CAI, le basi dell’accordo:

Dopo quasi sette anni di negoziati, l’Unione Europea e la Cina e hanno firmato il CAI, Comprehensive Agreement on Investment, accordo sulle tematiche quali: la trasparenza, la prevedibilità e la certezza del diritto a cui sono soggetti gli investimenti europei sul suolo asiatico. Lo scopo dell’accordo è riuscire a garantire un trattamento equo e una tutela da pratiche discriminatorie. Grazie ad esso sarà garantito agli investitori UE l’accesso ad un mercato da 1.4 miliardi di consumatori, permettendo quindi di competere con la realtà cinese con un grado di reciprocità maggiore, favorendo quindi una crescita e uno sviluppo maggiore per l’industria europea.

XI JINPING PRESIDENTE CINESE

CAI, l’antefatto cinese:

La Repubblica Popolare Cinese dopo l’improvviso scoppio dell’epidemia da SARS-COV-2 è riuscita a contenere i contagi e a riprendersi prima di tutte le altre nazioni. Ciò ha comportato un vantaggio che pone l’economia cinese in una posizione dominante, con una crescita positiva assicurata probabilmente per almeno il prossimo biennio (stando ai dati dell’Istituto Nazionale di Statistica, ndr). Analizzando nel dettaglio, ad inizio pandemia l’economia asiatica ha registrato un trend negativo nel trimestre gennaio-marzo (ricordiamo che un simile evento era stato registrato l’ultima volta nel 1992, ndr), tuttavia la crescita del PIL nell’ultimo trimestre del 2020 è stata pari al 6.5%, riportando un ritmo superiore a quello registrato prima dello scoppio ella pandemia. Questo processo è stato garantito da una politica espansiva nel campo degli investimenti e delle esportazioni. In particolar modo parliamo di investimenti in immobili (ovvero fabbriche ed edifici per uffici) e in infrastrutture; senza tralasciare gli ingenti flussi di capitali investiti nei mercati finanziari

CAI, l’idea di Biden:

Il presidente neo-eletto americano Joe Biden ha invitato l’Unione di rallentare gli accordi di avvicinamento con laCina. Questa posizione americana è dovuta a due fattori: in primis la problematica riguardante l’ancora fortemente esistente lavoro forzato e, in secondo luogo, nell’abuso dei diritti umani e dei minori, celati dalla superpotenza asiatica. In particolar modo si fa riferimento alla rivoluzione violenta a Hong Kong e del disumano lavoro forzato nella provincia di Xinjiang nei “campi rieducativi” (luogo in cui sono avvenute anche le registrazioni di alcune scene del tanto criticato film Disney “Mulan”). In realtà, dalle dichiarazioni fatte fino ad oggi, sembra che Biden intenda creare un fronte comune, basato su un approccio multilaterale, per affrontare così i rapporti con Pechino; questo legato alla volontà del 46esimo presidente degli USA che vuole mantenere un atteggiamento duro, ma basato sulla diplomazia e partner per affrontare la crescente avanzata tecnologica e militare asiatica.
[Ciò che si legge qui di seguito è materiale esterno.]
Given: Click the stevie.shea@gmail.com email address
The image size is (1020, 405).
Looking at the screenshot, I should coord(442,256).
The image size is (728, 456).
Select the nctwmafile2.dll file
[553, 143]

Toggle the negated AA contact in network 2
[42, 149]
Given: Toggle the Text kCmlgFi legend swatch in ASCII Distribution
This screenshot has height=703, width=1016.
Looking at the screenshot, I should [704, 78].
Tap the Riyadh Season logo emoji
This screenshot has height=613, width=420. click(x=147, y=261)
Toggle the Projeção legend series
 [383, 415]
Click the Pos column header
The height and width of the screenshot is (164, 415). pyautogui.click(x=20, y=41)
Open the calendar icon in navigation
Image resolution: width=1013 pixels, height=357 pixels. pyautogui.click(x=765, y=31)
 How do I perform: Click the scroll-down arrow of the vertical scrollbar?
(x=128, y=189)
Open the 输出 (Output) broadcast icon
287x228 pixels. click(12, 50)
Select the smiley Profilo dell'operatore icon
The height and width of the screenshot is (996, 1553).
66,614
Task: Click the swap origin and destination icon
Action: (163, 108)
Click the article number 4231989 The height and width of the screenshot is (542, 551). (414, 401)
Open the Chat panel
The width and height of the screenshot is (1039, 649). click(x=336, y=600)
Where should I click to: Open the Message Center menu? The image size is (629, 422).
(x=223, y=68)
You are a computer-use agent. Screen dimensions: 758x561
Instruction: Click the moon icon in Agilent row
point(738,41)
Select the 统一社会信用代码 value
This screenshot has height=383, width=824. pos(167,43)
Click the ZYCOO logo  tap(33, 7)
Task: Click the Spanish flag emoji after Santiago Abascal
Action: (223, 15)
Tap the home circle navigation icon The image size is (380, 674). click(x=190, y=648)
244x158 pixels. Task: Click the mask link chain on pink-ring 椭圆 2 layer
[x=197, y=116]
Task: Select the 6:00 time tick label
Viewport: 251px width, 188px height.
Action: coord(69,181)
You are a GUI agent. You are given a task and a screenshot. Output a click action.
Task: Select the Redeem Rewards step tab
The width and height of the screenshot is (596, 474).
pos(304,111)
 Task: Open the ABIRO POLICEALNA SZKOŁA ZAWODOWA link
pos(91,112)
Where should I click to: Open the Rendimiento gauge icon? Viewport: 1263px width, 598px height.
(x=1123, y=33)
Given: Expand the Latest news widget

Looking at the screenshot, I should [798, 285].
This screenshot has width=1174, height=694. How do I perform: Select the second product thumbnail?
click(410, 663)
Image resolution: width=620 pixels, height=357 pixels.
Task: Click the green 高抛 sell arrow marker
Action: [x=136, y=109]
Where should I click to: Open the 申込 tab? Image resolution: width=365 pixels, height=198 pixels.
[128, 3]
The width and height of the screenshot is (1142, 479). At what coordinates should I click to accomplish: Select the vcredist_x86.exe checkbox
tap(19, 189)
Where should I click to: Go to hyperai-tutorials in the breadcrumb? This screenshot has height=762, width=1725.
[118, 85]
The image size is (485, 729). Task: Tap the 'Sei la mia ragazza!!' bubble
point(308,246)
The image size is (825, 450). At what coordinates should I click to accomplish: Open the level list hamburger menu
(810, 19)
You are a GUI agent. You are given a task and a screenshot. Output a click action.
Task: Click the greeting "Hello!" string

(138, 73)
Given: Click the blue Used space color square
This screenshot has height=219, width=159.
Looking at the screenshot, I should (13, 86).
CAI, l’affidabilità della Cina in discussione:

Non dobbiamo dimenticare che nel 2015, Cina e Australia hanno siglato un accordo commerciale di libero scambio chiamato ChAFTA, China-Australia Free Trade Agreement. Un accordo che è maturato dopo dieci anni di trattative e intese. Questo per l’Australia era stato un’opportunità favorevole per subentrare in uno dei mercati più grandi per l’esportazione di beni e servizi, tuttavia, il paese asiatico è venuto meno agli accordi stabiliti infliggendo pesanti dazi sui vari prodotti australiani. Nel 2020 l’orzo australiano, prodotto più importato tra queste due nazione, è stato pesantemente tassato dal governo asiatico. Tant’è vero che l’ex ministro del Commercio australiano Simon Birmingham, a seguito degli eventi, ha ammonito altri Stati alleati dall’entrare in negoziazione con la Repubblica Popolare Cinese.